Dyslexia affects about one in ten people of all ages, inhibiting their ability to read and spell. In our language-driven world, that’s a real problem. Researchers have long debated the brain basis of the condition, and a new study provides a pretty convincing answer.
Language is built of little individual sounds called phonemes. During language development, the brain learns how to identify these sounds and distinguish between them, correcting for variations in tone, accent, etc. Then the brain must learn how to arrange these individual pieces into very specific combinations called “phonetic representations.” This is where the breakdown is thought to occur in the dyslexic brain. As described in Science,
For the past 40 years, researchers have thought that people with dyslexia don’t develop precise “phonetic representations” and thus can’t recognize fine distinctions in language. The distorted representations, like smudged words in a dictionary, might not be evident in everyday speech, but they could make learning to read and spell quite difficult, especially for words that don’t follow obvious spelling or pronunciation rules, such as “bough” and “cough.”
Does Not Compute
So the decades-long debate has been this: are the brains of people with dyslexia unable to develop these representations, or are they just unable to access them? In other words, does the breakdown occur in the brain’s processing or its internal communications?
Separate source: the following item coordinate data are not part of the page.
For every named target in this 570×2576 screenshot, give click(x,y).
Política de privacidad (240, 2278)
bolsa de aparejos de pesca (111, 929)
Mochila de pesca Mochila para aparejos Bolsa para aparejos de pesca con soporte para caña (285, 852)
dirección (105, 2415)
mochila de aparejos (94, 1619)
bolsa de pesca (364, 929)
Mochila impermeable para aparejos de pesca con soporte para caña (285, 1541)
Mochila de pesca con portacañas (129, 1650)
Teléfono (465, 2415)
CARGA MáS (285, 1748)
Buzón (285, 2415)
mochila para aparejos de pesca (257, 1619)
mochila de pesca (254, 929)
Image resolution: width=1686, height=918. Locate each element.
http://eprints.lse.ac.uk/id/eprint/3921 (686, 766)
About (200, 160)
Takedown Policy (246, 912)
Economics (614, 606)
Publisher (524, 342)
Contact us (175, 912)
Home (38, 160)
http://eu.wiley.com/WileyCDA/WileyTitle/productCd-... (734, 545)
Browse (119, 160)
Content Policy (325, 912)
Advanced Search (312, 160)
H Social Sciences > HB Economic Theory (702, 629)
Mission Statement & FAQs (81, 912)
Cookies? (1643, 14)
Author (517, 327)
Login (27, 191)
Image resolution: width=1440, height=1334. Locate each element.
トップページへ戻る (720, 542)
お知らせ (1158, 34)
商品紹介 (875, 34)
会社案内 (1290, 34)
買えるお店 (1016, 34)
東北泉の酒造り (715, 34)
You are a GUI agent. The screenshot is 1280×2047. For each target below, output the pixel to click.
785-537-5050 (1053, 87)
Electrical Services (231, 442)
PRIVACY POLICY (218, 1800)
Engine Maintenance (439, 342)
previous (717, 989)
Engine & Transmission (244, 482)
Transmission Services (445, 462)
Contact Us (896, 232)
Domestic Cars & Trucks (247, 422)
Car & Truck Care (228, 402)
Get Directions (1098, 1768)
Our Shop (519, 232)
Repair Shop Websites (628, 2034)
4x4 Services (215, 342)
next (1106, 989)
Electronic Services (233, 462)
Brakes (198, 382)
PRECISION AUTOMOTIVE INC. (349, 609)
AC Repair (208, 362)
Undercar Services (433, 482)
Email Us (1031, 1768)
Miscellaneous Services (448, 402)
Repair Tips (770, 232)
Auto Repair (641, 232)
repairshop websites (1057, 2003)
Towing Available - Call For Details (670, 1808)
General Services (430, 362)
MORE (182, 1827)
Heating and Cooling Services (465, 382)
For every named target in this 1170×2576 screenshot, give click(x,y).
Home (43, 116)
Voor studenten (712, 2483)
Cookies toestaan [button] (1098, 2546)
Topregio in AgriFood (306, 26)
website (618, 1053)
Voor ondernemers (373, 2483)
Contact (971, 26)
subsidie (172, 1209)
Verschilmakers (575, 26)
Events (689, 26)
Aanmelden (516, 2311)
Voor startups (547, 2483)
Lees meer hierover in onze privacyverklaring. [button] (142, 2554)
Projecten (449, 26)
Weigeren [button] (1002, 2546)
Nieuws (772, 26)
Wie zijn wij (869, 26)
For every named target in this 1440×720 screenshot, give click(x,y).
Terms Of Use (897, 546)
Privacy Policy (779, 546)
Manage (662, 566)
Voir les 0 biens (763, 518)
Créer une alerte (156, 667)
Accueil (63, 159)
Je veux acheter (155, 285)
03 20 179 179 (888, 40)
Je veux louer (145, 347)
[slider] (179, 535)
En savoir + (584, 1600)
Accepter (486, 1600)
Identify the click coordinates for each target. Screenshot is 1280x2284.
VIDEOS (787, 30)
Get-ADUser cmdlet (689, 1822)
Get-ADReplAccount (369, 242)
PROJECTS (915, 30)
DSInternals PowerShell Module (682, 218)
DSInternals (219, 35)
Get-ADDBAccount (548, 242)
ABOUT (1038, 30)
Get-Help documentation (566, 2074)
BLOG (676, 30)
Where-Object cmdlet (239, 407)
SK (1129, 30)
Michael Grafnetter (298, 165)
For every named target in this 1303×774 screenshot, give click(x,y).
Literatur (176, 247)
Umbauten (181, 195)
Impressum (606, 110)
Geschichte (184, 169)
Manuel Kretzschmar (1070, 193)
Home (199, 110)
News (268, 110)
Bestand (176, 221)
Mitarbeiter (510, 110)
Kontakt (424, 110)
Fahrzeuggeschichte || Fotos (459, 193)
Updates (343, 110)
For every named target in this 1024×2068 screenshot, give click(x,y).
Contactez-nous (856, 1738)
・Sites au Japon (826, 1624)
This study was designed to find out.
Researchers used fMRI to take 3D pictures of the brain activity of 23 adults with severe dyslexia and 22 without. Participants listened to a series of nonsense words spoken with different intonations. Each word was made up of alternating consonants and vowels, like “baba,” “dada,” and “dydy.” With each new word, the task was for participants to identify the difference between it and the previous word in the series—Did the consonant change? The vowel? Or both?
The Dyslexic Brain
When the scientists analyzed the patterns of brain activity and connectivity they found that dyslexic individuals’ brains were able to process the words as well if not better than the controls, but they were 50 percent slower at responding. This appears to be due to poor coordination between their auditory cortices (the areas responsible for processing basic phonemes) and their Broca’s area (the region that processes higher-level language). The weaker the connection between these two regions, the slower the individual’s response.
It’s too early to tell whether this study finally settles the debate over dyslexia’s brain basis, but the researchers are hopeful that it is at least a step toward understanding and therefore treating dyslexia. The study, published in Science, suggests that perhaps someday electrical stimulation of the brain could provide a therapeutic treatment for people with dyslexia.